On the one hand, Eric Roberts is a very good casting choice for such an imposing character, and he’s playing a man who has constantly eluded capture and convinced feds to work for him. On the other, the Figgis we actually get doesn’t quite come across as “imposing,” and while he can easily trick the incompetent Sheriff Reynolds, there’s no sense that he’s any craftier than anyone outside of this world’s version of Florida. Especially not when he’s telling Jake his entire plan, which is supposed to sound impressive but leaves no room for errors (which he is clearly plagued with). He’s then foiled simply by Amy shooting Jake. Brooklyn Nine-Nine built this character up so much that it always ran the risk of an underwhelming introduction. So while Eric Roberts is clearly ready to play, there’s nothing much in the sandbox.

Overall, “Coral Palms” has been a solid trilogy and return to Brooklyn Nine-Nine, and now with this upcoming night shift situation, it looks like things still aren’t quite going back to the status quo for the team. It’s a good thing Brooklyn Nine-Nine has shown off its ability to change things up and make them work on more than one occasion. Nine-Nine!


Stray observations

  • This week in webisodes Brooklyn Nine-Nine needs: The Florida news team at Channel 36’s WPQG (“Power News!”) is just begging for the spotlight. “We’ve got the most high school sports, the most lottery numbers, and the most weather in the tri-swamp area.” I hope I didn’t just spoil a developing spin-off idea, Dan Goor.
  • Sheriff Reynolds: “Well they started kissing, which I’m fine with. Really, I am. Kiss whoever you want. Except they were both men. Sheriff Reynolds was terrible to the end, but his confusion here about two men kissing was an early highlight in the episode.
  • Despite Terry’s frustration and Boyle’s general dad jerk behavior, Boyle was pretty smart to record an “in case I never see him again” video for Nikolaj. That doesn’t explain why Terry decided to say “dead” so many times in his video to his children, but the sweetness is definitely there.
  • I too have missed Holt and Gina’s “daily dishes.” Sure, I didn’t know they were a thing until this episode, but it makes a lot of sense that they were, now doesn’t it? Also: “BOOST MY BOTTOM!”
  • Rosa’s child voice was the single most terrifying thing I’ve heard all year.
  • I didn’t realize how much TBS’ Wrecked had stuck with me until Amy saved Jake from Figgis.
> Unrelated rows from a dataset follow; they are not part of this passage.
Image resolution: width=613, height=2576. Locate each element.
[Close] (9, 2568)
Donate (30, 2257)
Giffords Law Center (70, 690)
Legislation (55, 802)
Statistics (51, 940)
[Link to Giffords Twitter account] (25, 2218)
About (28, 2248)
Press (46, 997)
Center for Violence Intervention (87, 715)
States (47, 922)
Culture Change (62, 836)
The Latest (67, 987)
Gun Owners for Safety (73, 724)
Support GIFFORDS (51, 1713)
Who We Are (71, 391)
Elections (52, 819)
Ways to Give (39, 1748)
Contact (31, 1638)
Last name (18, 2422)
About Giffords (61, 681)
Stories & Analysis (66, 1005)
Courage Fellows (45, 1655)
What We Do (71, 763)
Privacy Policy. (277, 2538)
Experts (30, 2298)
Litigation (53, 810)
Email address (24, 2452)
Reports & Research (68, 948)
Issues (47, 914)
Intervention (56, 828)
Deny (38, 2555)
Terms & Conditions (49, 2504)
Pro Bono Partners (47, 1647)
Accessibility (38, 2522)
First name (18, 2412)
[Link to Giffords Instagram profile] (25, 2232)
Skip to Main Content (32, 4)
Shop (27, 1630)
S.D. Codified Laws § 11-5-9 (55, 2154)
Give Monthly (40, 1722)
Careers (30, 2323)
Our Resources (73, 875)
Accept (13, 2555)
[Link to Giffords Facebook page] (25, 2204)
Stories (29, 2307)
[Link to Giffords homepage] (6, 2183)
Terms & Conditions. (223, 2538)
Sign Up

I said to myself: “Always shoot the hostage.” Then she did it, and I now guess I’m willing to say Wrecked is the most accurate show on television. (Obviously, Speed was the reference, but still.)
  • Ken Marino is simply the best, whether he’s watching Terry’s pecs dance or saying the word “yes.” I don’t want him to leave, but he obviously eventually has to. But does he? He really is the anti-Holt, in all the best ways, and there’s a lot of value in that.